Nous confessons la résurrection de la chair chaque fois que
nous récitons le credo. Il semble que peu d’entre nous savent rendre compte de
cette affirmation de foi et plusieurs disent ne pas croire cet article du credo.
Chaque fois que certains disent ne pas croire, ne pas croire
en Dieu notamment, il convient, avant de présenter une réponse, une
réplique, une défense de la foi, de demander ce qu’ils ne croient pas. Souvent,
nous pourrons constater que nous sommes nous aussi athées du dieu auquel ils ne
croient pas. Il est des visions de Dieu dont il importe de se désolidariser. Ainsi
aussi de l’affirmation de la résurrection de la chair. Il est des manières d’en
rendre compte qui doivent être écartées et il convient de savoir ce que nous
entendons à parler ainsi.
Si vous imaginez que les morceaux de viande ou que les
atomes vont se regrouper pour recomposer un corps tels ceux que nous
connaissons, on est en pleine mythologie, une espèce de survie qui pense la vie
éternelle comme un remake de la vie terrestre. Or la vie éternelle c’est
aujourd’hui et point n'est besoin d'attendre la mort pour la goûter.

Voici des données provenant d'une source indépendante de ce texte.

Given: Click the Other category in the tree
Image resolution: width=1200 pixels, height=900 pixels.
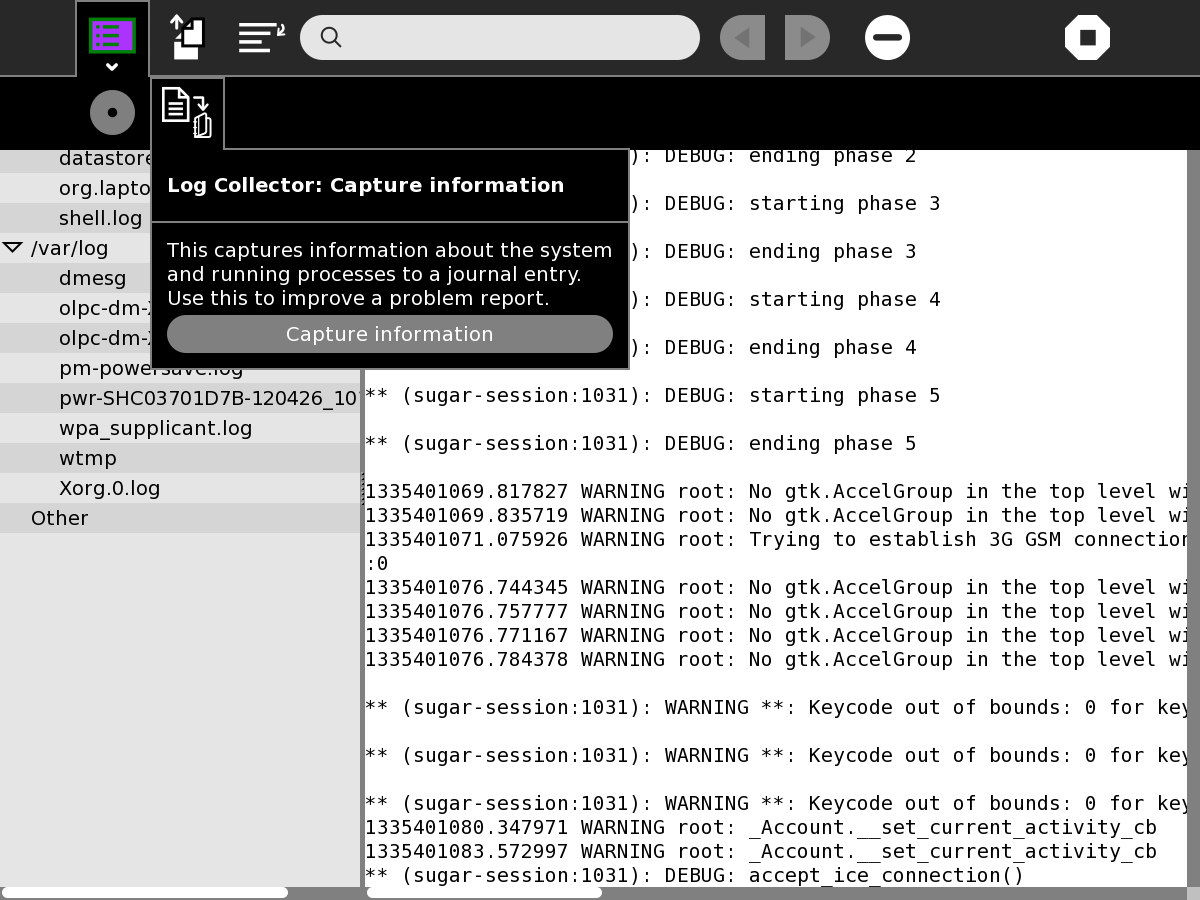Looking at the screenshot, I should [x=59, y=518].
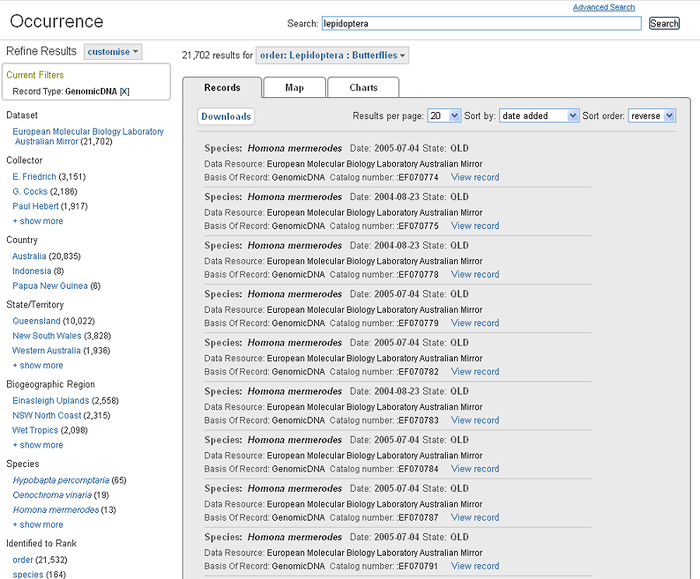Screen dimensions: 700x579
Task: Open the Sort order reverse dropdown
Action: pos(651,116)
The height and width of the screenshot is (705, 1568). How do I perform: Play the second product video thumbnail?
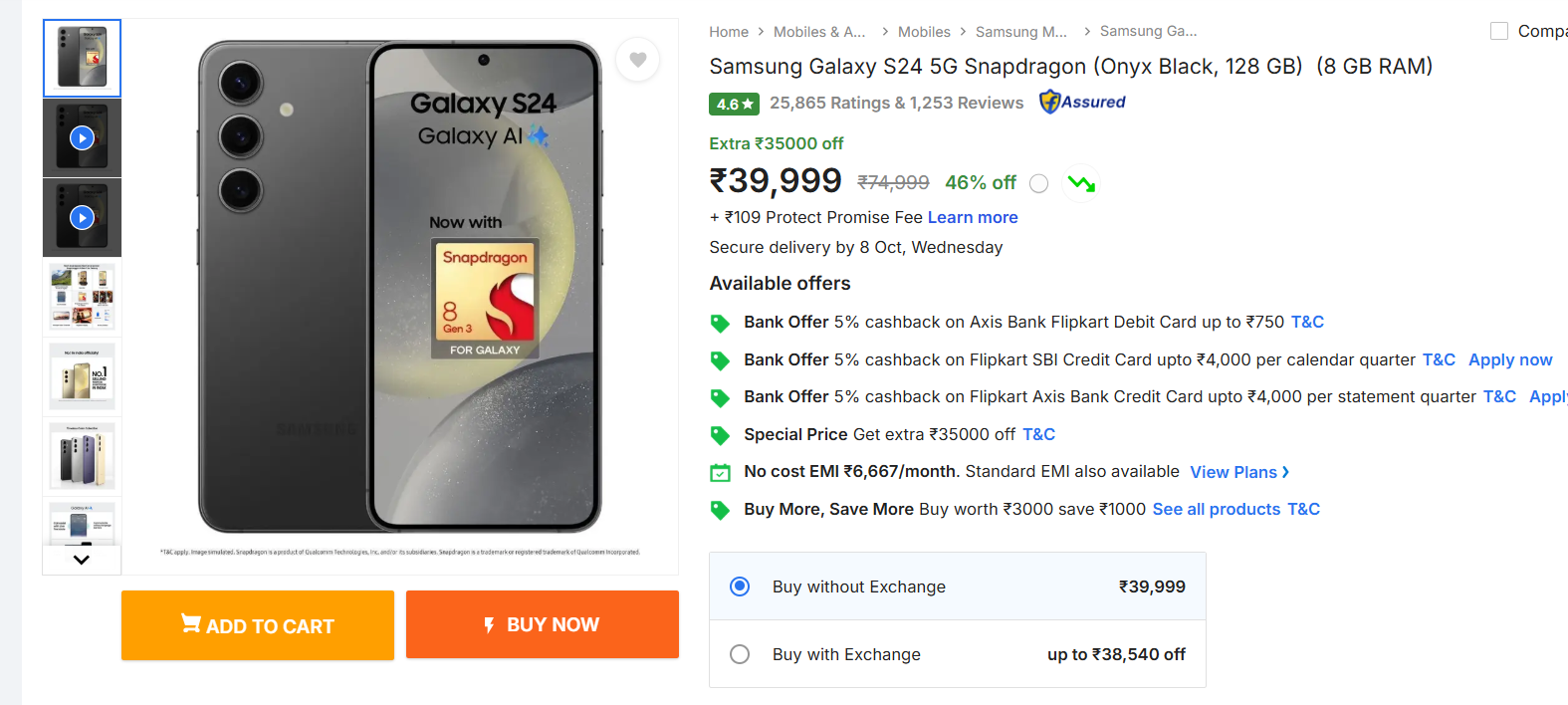(82, 217)
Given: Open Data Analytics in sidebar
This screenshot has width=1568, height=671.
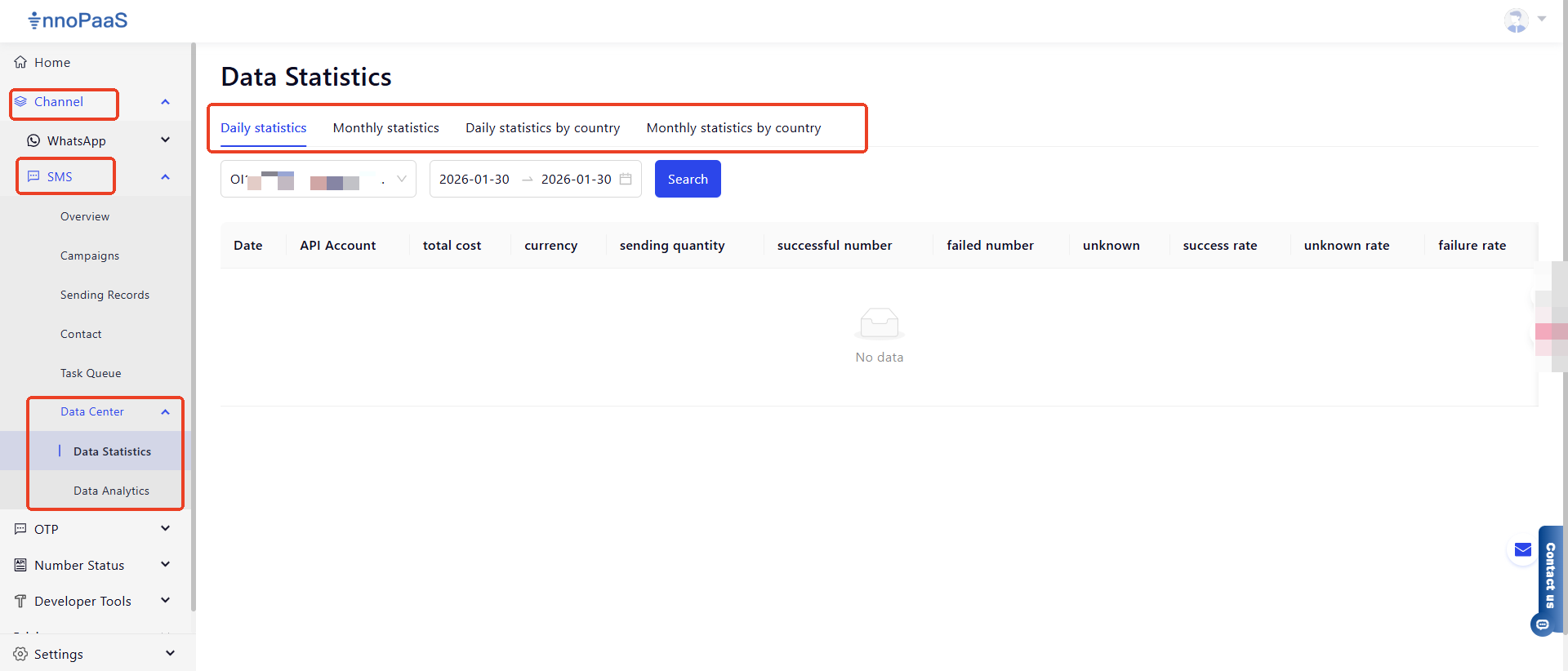Looking at the screenshot, I should (111, 491).
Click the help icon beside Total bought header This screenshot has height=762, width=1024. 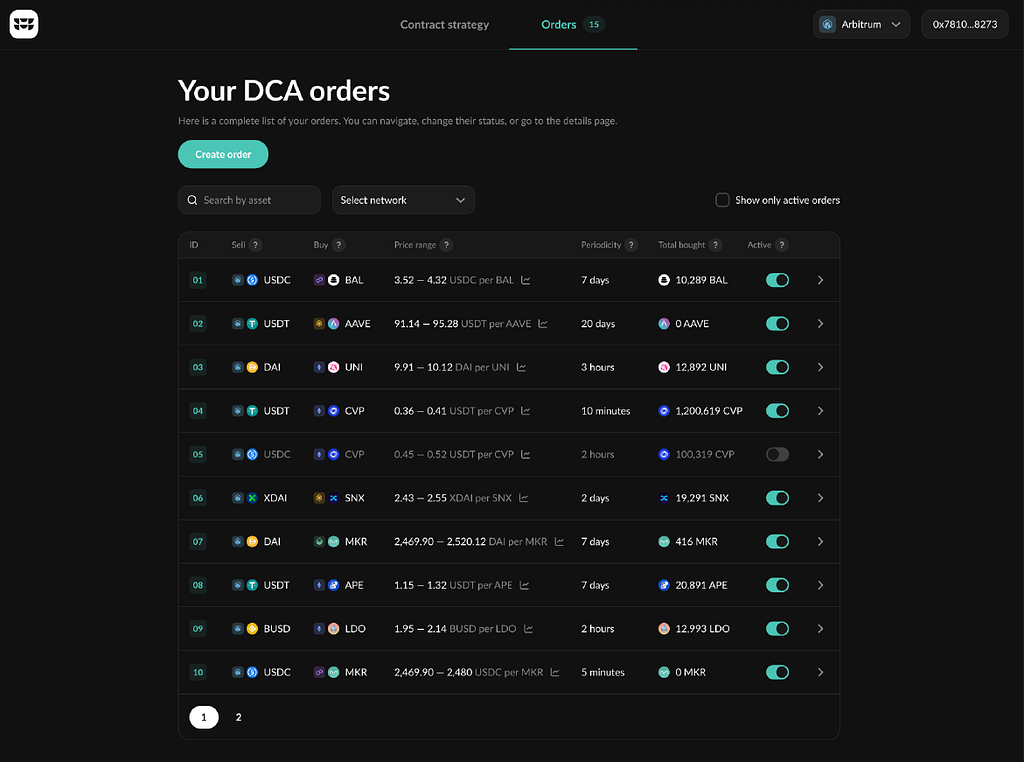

La chair désigne non pas la viande, mais l’homme tout
entier. La chair, c’est l’homme, l’homme tout entier, en tant qu’il est
affectable, sensible. Un homme c’est sans doute ce qui l’anime, son âme comme l’on
dit. Mais c’est aussi son corps, sa chair. Il n’est pas 50% chair, 50% âme. Il
est tout entier chair et tout entier âme. La chair et l’âme ne sont pas deux
parties qui le composent, elles sont deux coups de projecteur différents sur l’homme,
qui montre l’homme sous deux jours différents.
Pensez à la musique, à la peinture, à l’art en général. Rien
de tout cela ne nous est accessible en dehors de la chair. Pensez à la
gastronomie, à la beauté d’un paysage. Nous n’en connaîtrions rien sans le corps,
sans la chair. Pensez à la jubilation érotique. En elle encore, nous sommes
pris tout entier.
La chair, c’est nous. Et si la chair ne ressuscitait pas,
nous ne ressusciterions pas, l’homme ne ressusciterait pas. Au mieux
pourrait-on parler d’une immortalité de l’âme, mais nous n’y serions pas en
entier, nous n’y serions donc pas du tout.
Parler de résurrection de la chair, je vous l’accorde, a
quelque chose de provocateur. On désigne l’homme par ce qu’il a, ce qu’il est,
de plus périssable (si tant est que l’âme soit moins périssable, ce qui est une
évidence pour les Grecs anciens, mais qui ne paraît guère convainquant. L’âme
est tout aussi périssable que la chair.) Parler de la chair, c’est manifester l’intempestif
du christianisme, la sanctification de la matière, de la chair. La chair est
hautement spirituelle, et Paul parle de corps spirituel.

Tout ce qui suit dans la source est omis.